Three central “scenes” echo the interior design of a home. There’s a living room, a kitchen area, and a children’s playroom. Strewn about are books on design, houseplants, knick-knacks and, of course, Google products.

Walls display devices such as Nest-branded smart speakers, thermostats, and security cameras next to Chromecast TV dongles. Pixel phones—including the $700 Pixel 5 and $350 Pixel 4a (or $500 with 5G network equipped)—also hang nearby.

While electronics are the store’s main course, more humdrum merchandise appears on the menu. There are colorful, Google-branded tote bags, socks, notebooks, and basketballs. (The bike is not for sale, sadly.)

If the Apple Store has the Genius Bar, then Google has a “here to help” hub. The circular desk recalls the central information kiosk at Grand Central Station.

Window shoppers can view semi-transparent LED screen-fronted boxes lining the perimeter of the store. These are part-video advertisements, part display cases.

People who venture inside the shop—who aren’t lured away by the popular Apple Store that’s just across the street—can enter demo compartments where they may try out Google products, like its Stadia video game service. To gain entry, just wave your hand in front of the “palm” icon.

One room, a walk-in photobooth, lets people test out the Pixel phone’s camera in a low-light setting. Afterward, you can send copies to yourself (as I did).
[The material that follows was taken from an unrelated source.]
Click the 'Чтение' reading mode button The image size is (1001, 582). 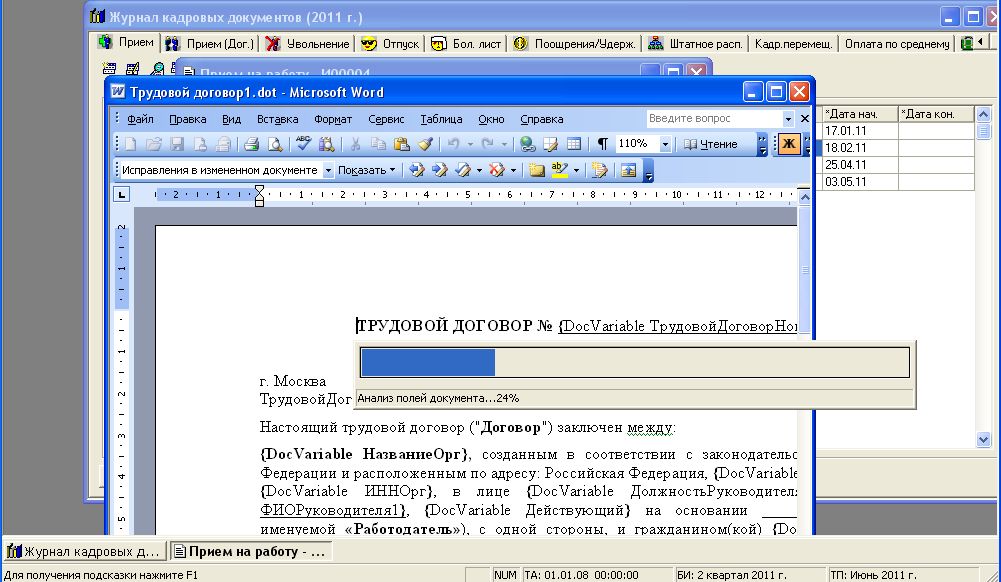[x=711, y=144]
Another demo consists of a triptych-screened computer that translates people’s speech into many different languages. When the device prompted me to answer the question: What quality do you value most in your friends? I replied “fun.” The computer misheard me to say “ton.” (My muffled mouth was mask-covered, to be fair.)

Easter egg: Google Chrome’s “There is no Internet connection” T-Rex livens up the place. Even amid the relentless rise of e-commerce, brick-and-mortar is, apparently, not going extinct.

A note of thanks to Nathan Allen, Google’s head of store design and special projects, for showing me around.